FTA: This is by design: as Jack Valenti, former head of the MPAA, put it, “If you buy a DVD you have a copy. If you want a backup copy you buy another one”). It's obvious why this type of business model makes the pain of pushing content protection onto consumers so worthwhile, since it practically constitutes a license to print money.
The BPI Are: SONY, UNIVERSAL, WARNER GROUP, EMI.
The RIAA Soundexchange Are: SONY, UNIVERSAL, WARNER GROUP, EMI.
The IFPI Are: The same anti consumer lot as listed above!
The MPAA Are: SONY, UNIVERSAL, WARNER GROUP, DISNEY, PARAMOUNT, FOX. - goldfishey, on 04/23/2008, -0/+5I buy mine on cd's too (although I usually wait for them to show up at the dirtcheap stores) my tendency to accidentally delete files makes having a nice hard copy vital.
- localzuk, on 04/23/2008, -0/+5Huh? I don't think the person was trying to say that you owned the songs. They are saying you own the disc and therefore have the rights and ability to listen to and play to the music contained on it *forever*.
- harlowsmonkeys, on 04/23/2008, -0/+5"Why can't Microsoft just provide a DRM-unlock program for the people that bought from MSN music?
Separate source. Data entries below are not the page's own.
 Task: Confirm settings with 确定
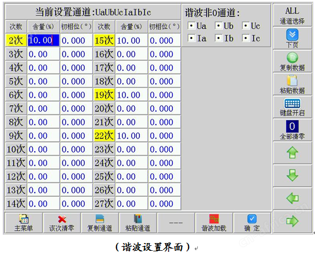252,223
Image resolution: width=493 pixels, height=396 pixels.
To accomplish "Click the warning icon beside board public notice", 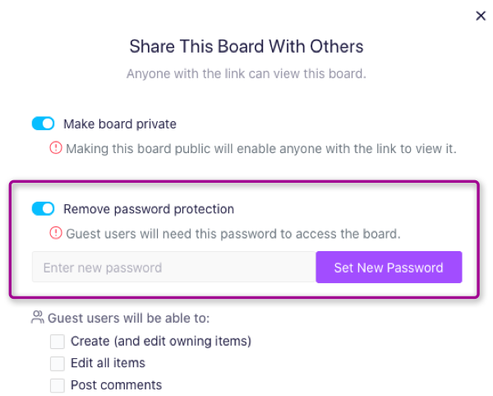I will [x=56, y=147].
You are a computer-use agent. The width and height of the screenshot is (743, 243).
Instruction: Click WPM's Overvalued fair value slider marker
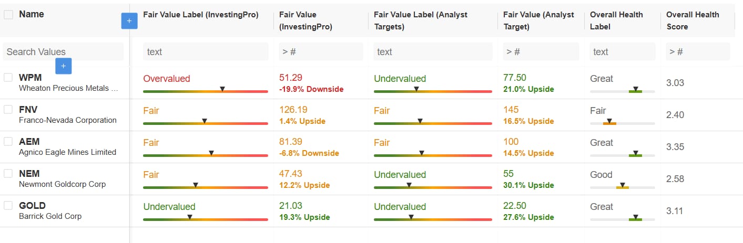222,89
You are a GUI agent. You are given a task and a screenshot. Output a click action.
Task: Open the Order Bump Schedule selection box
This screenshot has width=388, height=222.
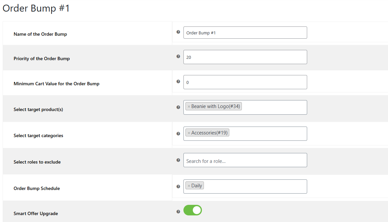point(255,186)
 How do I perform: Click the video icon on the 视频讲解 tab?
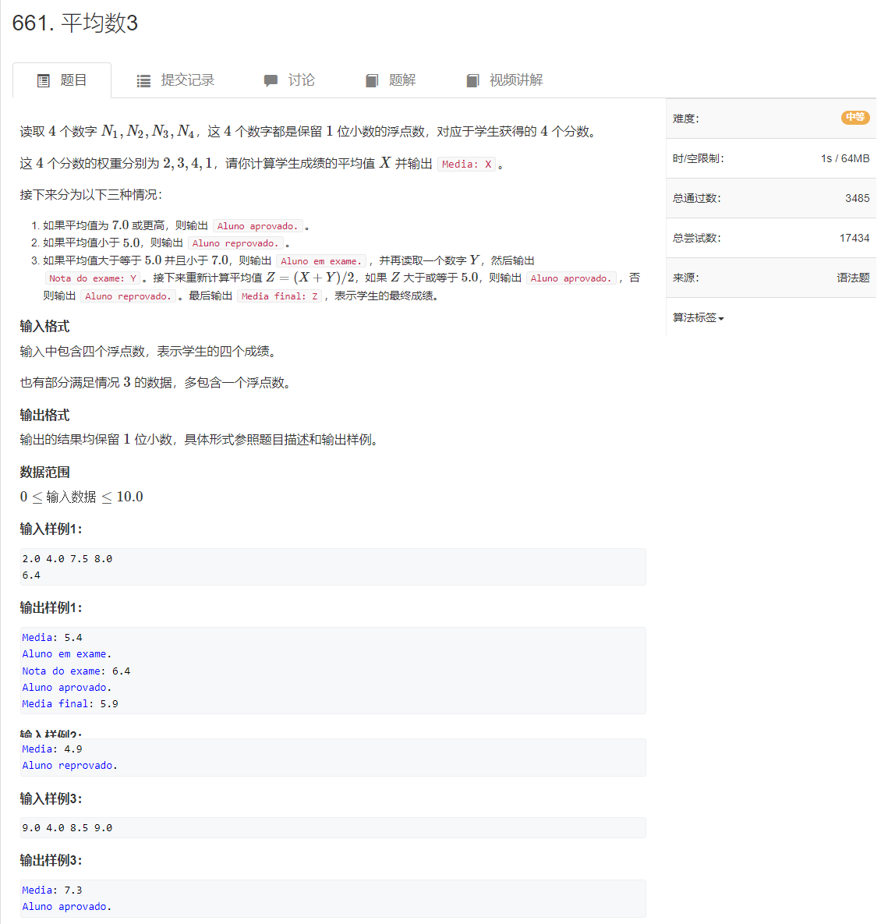[472, 80]
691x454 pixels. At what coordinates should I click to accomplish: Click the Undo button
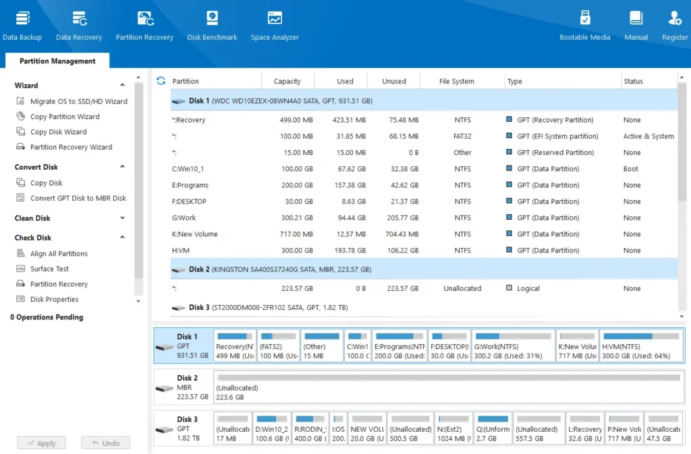(105, 443)
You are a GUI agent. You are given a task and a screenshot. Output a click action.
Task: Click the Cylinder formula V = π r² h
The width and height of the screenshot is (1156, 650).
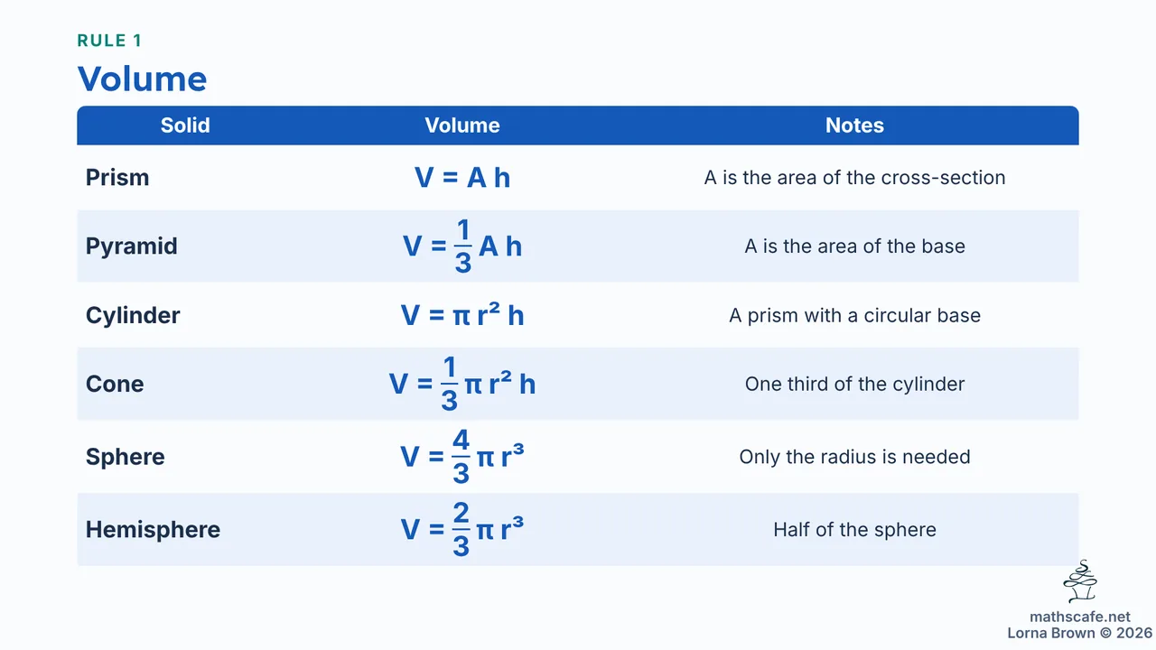tap(462, 315)
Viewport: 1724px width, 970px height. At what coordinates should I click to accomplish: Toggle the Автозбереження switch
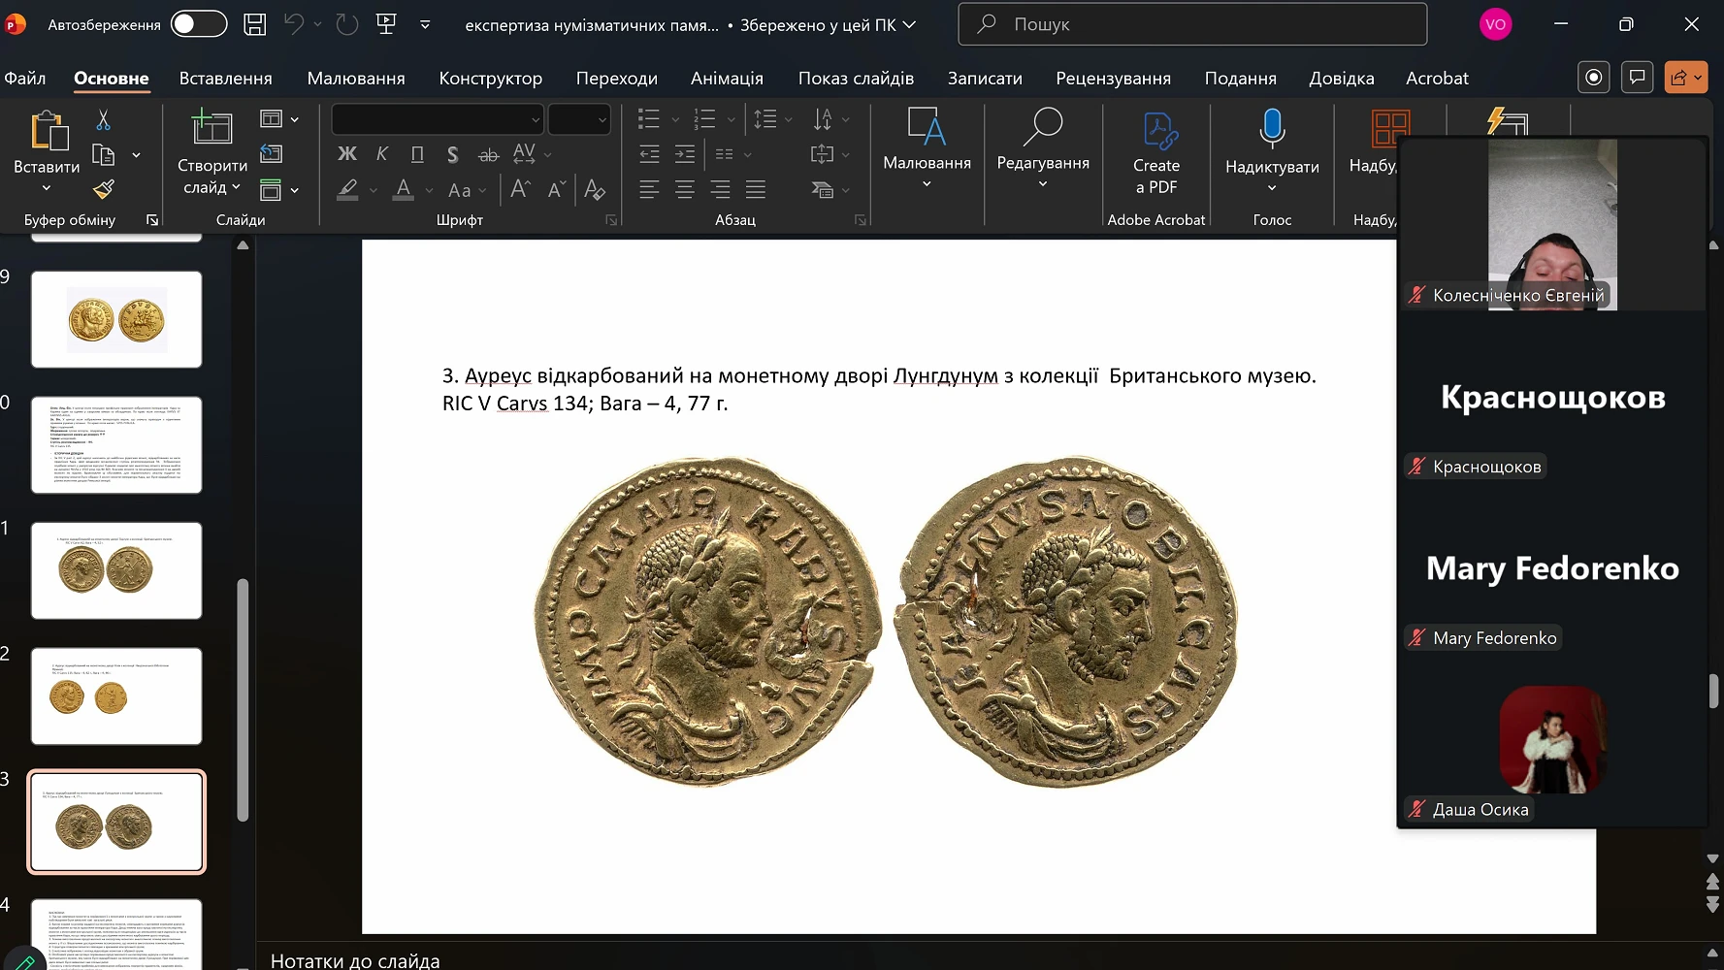199,24
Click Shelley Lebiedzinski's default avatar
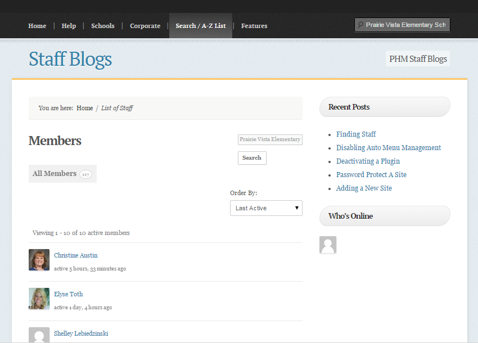 [39, 335]
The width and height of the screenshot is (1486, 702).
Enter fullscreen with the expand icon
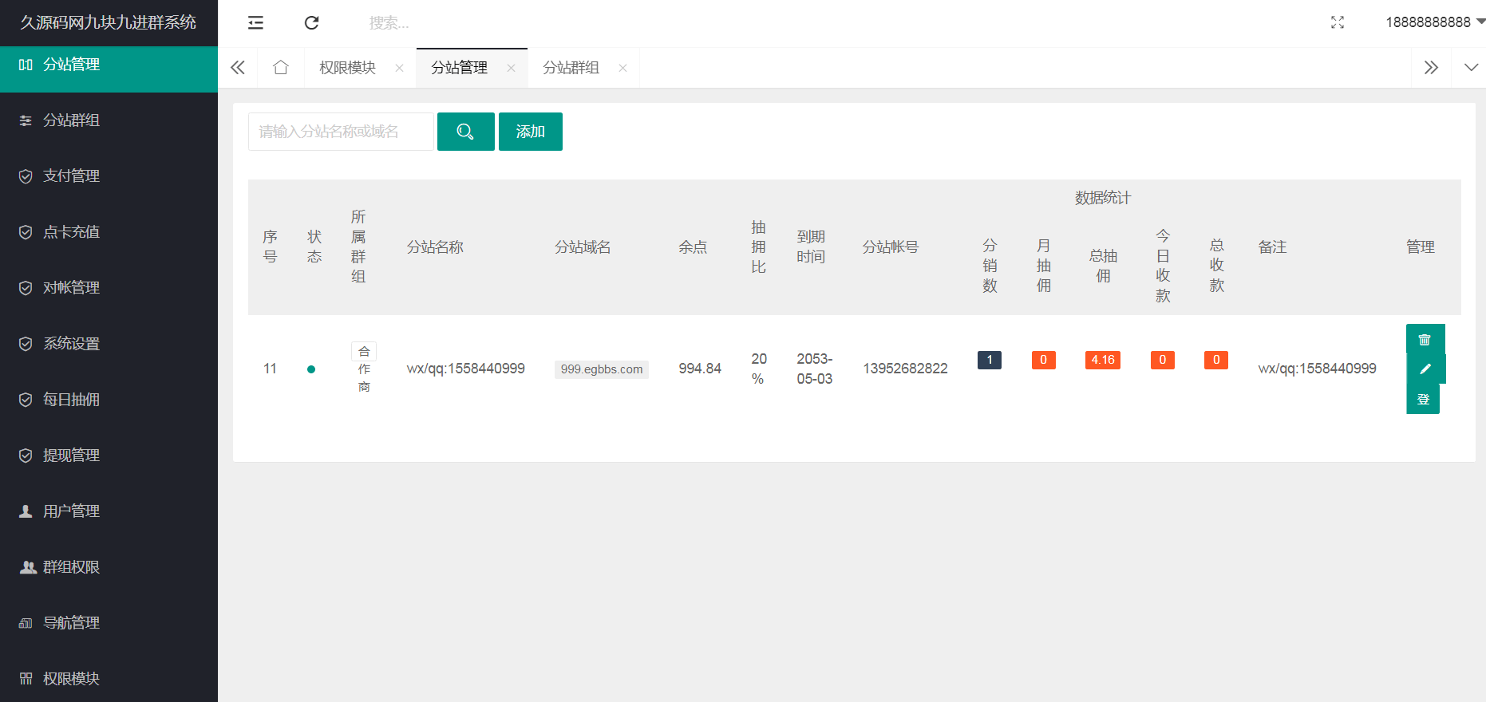(1338, 22)
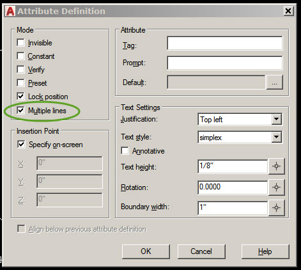Disable the Multiple lines checkbox
The width and height of the screenshot is (301, 270).
(x=20, y=110)
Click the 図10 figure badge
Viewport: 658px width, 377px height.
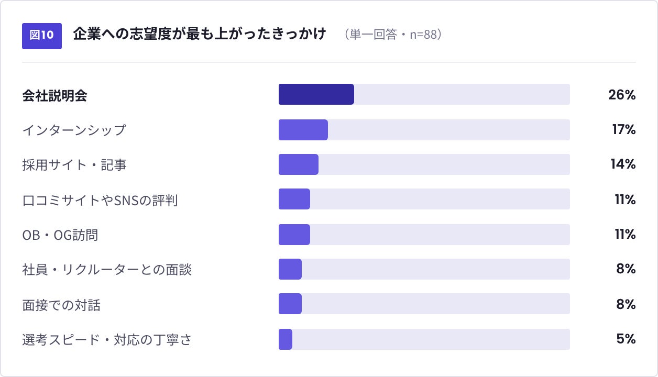(x=42, y=36)
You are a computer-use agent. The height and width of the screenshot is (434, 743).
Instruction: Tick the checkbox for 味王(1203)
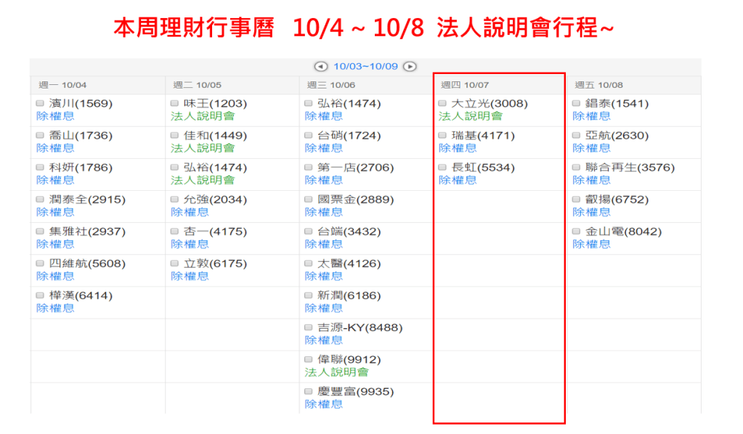click(174, 104)
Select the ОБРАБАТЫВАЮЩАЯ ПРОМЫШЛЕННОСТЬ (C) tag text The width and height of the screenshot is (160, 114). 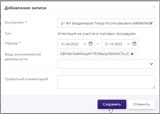pos(94,54)
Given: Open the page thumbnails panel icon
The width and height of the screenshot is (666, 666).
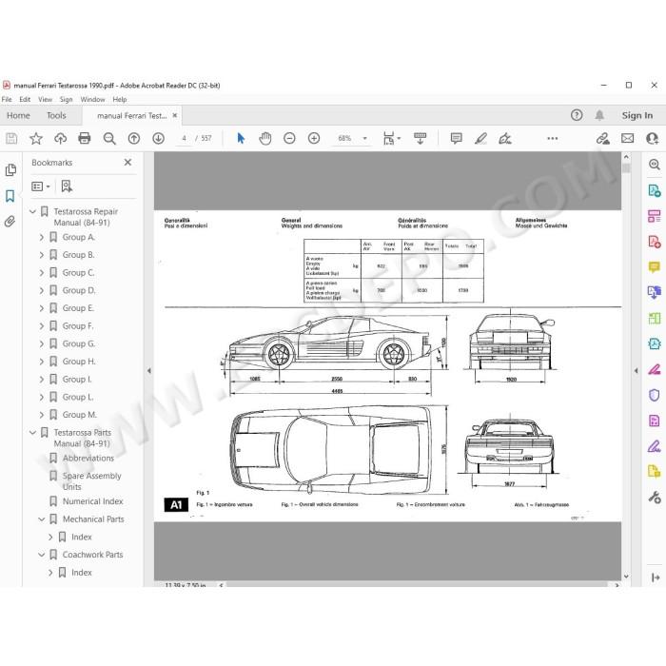Looking at the screenshot, I should point(10,170).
It really should not be that hard"
It's not very likely that they could get permission to do that. - inactive, on 04/23/2008, -0/+5Now THIS is the point that the class action should pursue.
Well played sir. - upfrontfanatic, on 04/23/2008, -1/+6People who bought DRMed goods implicitly told the industry "These are goods we want", and hence helped drive the adaptation of DRM. They were the ones who made DRM a "industry standard".
I have NO sympathy for these people what so ever. I hope they lose all their purchased music and have to repay to get it once again. - niczar, on 04/23/2008, -0/+5You're right, I don't feel bad either, but they will feel bad hopefully, against MS, and will never buy their products again.